§ Assignment
Everything from the line holding "The height and width of the screenshot is (618, 770)." through the last line of the listing needs to be repeated exactly, with no other lines.

§ Data supplied
▬▬▬▬▬▬▬▬▬▬
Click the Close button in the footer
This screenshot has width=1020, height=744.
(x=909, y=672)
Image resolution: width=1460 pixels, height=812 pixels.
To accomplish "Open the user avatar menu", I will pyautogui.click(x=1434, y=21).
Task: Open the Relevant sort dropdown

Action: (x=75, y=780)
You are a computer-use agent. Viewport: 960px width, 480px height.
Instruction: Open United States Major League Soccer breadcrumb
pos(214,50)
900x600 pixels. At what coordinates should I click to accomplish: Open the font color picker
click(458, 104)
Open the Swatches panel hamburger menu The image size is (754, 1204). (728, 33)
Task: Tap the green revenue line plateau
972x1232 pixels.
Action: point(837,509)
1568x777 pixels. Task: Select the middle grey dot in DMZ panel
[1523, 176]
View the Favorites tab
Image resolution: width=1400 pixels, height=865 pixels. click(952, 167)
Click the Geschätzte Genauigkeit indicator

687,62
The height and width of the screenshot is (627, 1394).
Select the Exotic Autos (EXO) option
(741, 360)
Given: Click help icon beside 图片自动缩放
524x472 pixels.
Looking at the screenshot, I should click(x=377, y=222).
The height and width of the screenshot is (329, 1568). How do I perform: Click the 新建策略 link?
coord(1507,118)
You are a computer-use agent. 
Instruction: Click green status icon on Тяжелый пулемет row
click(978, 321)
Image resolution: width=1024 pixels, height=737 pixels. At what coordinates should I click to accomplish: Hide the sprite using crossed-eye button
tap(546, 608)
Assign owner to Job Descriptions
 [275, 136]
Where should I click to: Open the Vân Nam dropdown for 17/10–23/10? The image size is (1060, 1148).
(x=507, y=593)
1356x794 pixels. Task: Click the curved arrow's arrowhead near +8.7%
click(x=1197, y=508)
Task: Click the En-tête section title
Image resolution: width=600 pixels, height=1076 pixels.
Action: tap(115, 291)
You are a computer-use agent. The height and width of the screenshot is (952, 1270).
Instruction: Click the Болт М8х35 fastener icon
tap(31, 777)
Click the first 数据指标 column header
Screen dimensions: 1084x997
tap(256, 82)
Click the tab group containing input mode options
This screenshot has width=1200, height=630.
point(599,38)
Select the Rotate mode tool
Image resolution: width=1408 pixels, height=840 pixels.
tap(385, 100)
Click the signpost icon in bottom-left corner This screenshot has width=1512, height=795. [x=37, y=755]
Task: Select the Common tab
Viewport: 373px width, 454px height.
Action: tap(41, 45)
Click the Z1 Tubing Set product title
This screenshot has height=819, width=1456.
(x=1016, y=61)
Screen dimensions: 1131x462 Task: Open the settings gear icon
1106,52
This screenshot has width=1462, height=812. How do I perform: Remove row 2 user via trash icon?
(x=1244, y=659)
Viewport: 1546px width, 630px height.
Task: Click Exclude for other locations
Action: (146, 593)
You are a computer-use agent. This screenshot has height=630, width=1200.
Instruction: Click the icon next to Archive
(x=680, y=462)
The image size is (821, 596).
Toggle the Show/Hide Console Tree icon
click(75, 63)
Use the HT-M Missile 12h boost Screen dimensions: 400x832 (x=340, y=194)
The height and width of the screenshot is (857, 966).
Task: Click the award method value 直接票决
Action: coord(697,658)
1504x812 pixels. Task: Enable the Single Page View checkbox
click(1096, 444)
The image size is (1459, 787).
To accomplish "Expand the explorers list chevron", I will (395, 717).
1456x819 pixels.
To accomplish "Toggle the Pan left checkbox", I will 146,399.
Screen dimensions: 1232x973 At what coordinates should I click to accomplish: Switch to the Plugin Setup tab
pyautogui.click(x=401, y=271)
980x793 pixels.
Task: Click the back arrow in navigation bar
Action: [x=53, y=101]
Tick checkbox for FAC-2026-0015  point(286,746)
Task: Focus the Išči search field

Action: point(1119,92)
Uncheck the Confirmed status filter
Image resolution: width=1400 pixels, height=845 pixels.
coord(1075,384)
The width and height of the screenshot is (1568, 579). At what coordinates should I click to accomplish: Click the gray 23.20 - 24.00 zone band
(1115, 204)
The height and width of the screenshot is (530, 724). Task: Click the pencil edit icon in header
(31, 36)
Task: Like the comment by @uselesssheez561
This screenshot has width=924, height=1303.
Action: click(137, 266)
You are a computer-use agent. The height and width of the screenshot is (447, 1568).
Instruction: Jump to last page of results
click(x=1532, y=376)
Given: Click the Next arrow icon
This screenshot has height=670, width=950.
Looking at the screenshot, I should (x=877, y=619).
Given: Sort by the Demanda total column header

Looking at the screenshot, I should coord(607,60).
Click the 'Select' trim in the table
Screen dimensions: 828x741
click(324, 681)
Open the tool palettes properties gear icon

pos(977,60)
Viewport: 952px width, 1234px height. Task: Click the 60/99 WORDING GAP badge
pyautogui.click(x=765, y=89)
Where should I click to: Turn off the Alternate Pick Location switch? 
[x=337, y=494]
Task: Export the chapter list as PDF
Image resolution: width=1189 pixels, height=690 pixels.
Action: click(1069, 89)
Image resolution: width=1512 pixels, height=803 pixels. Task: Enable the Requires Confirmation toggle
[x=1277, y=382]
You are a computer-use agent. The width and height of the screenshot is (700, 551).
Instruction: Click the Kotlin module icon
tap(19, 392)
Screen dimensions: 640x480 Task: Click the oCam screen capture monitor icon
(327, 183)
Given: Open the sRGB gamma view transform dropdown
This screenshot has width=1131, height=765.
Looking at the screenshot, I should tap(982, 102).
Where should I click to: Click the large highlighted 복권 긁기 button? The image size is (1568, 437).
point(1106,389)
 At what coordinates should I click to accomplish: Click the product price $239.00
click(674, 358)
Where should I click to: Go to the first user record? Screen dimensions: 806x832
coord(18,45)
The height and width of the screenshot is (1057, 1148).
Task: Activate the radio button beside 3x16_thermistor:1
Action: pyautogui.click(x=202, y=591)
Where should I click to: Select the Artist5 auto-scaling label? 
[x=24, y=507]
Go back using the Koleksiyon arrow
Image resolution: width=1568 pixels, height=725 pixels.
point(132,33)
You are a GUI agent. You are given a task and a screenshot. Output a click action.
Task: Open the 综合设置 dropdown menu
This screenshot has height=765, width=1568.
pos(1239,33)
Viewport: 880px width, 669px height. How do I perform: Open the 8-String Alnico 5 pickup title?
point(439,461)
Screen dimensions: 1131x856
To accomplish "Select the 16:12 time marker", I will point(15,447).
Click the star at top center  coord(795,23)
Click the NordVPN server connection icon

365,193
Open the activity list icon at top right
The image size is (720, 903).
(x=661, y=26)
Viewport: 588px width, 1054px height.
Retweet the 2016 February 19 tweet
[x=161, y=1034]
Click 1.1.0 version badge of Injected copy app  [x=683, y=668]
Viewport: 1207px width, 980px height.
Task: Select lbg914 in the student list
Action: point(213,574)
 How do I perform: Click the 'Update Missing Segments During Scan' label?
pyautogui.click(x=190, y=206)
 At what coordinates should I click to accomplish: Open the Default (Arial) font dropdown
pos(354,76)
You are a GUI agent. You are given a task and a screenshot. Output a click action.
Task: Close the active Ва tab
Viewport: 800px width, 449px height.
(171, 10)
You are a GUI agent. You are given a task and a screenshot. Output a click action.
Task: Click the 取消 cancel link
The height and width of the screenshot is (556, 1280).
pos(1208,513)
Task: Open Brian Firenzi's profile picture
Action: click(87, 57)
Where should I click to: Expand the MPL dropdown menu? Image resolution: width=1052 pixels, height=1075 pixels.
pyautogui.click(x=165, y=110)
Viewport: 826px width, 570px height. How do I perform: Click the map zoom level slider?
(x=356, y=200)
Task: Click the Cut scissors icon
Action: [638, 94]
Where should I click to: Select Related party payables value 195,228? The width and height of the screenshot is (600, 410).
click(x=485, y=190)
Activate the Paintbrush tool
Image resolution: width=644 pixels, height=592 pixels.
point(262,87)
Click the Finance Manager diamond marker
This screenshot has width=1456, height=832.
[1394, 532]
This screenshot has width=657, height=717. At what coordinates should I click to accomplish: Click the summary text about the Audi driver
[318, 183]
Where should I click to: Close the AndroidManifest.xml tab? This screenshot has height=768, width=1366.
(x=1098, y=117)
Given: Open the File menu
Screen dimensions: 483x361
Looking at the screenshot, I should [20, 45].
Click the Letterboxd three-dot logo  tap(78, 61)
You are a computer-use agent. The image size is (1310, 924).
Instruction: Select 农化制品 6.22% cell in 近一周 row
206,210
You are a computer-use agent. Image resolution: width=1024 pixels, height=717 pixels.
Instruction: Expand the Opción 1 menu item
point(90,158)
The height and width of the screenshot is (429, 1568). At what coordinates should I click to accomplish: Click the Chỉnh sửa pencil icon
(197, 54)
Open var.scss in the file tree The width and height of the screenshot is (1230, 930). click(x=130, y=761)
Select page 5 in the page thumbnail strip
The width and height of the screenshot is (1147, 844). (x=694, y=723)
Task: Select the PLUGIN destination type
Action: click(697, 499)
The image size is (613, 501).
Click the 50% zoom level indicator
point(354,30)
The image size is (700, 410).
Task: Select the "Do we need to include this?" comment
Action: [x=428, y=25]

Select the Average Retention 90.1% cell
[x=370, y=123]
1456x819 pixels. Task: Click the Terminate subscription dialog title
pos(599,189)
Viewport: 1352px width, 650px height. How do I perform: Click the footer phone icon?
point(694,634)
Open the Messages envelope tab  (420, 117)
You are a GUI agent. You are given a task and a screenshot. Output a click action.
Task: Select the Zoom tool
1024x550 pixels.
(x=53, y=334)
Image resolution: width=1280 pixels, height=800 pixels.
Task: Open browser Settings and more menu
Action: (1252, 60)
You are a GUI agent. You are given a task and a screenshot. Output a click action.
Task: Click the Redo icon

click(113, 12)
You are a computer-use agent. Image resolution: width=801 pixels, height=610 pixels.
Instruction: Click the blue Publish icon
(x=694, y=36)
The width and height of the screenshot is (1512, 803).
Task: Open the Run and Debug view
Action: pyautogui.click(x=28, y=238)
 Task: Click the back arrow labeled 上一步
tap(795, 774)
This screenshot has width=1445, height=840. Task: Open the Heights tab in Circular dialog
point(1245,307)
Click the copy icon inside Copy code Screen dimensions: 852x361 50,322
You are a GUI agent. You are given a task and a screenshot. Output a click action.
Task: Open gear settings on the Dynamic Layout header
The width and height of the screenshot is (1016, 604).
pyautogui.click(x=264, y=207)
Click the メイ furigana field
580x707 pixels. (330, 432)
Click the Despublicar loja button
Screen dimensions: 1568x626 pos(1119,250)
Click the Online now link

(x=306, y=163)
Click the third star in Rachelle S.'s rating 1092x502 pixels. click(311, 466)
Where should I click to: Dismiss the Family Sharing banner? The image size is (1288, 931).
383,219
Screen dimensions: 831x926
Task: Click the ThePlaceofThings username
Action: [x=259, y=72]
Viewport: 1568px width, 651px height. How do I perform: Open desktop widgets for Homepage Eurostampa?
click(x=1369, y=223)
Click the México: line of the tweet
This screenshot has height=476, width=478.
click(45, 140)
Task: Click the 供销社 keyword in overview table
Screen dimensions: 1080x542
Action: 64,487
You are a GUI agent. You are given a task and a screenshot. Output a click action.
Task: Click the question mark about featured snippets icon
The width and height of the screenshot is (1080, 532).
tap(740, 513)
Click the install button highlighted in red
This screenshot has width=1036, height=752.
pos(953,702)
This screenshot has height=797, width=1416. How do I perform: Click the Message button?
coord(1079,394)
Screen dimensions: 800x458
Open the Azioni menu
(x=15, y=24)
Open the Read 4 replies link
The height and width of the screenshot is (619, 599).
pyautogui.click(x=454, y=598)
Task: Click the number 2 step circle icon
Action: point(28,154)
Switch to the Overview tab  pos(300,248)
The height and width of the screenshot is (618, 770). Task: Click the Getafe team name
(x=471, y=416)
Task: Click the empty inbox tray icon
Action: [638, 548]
▬▬▬▬▬▬▬▬▬▬
§ Solution for this exercise
The height and width of the screenshot is (618, 770). Task: Click the Getafe team name
(x=471, y=416)
Task: Click the empty inbox tray icon
Action: [638, 548]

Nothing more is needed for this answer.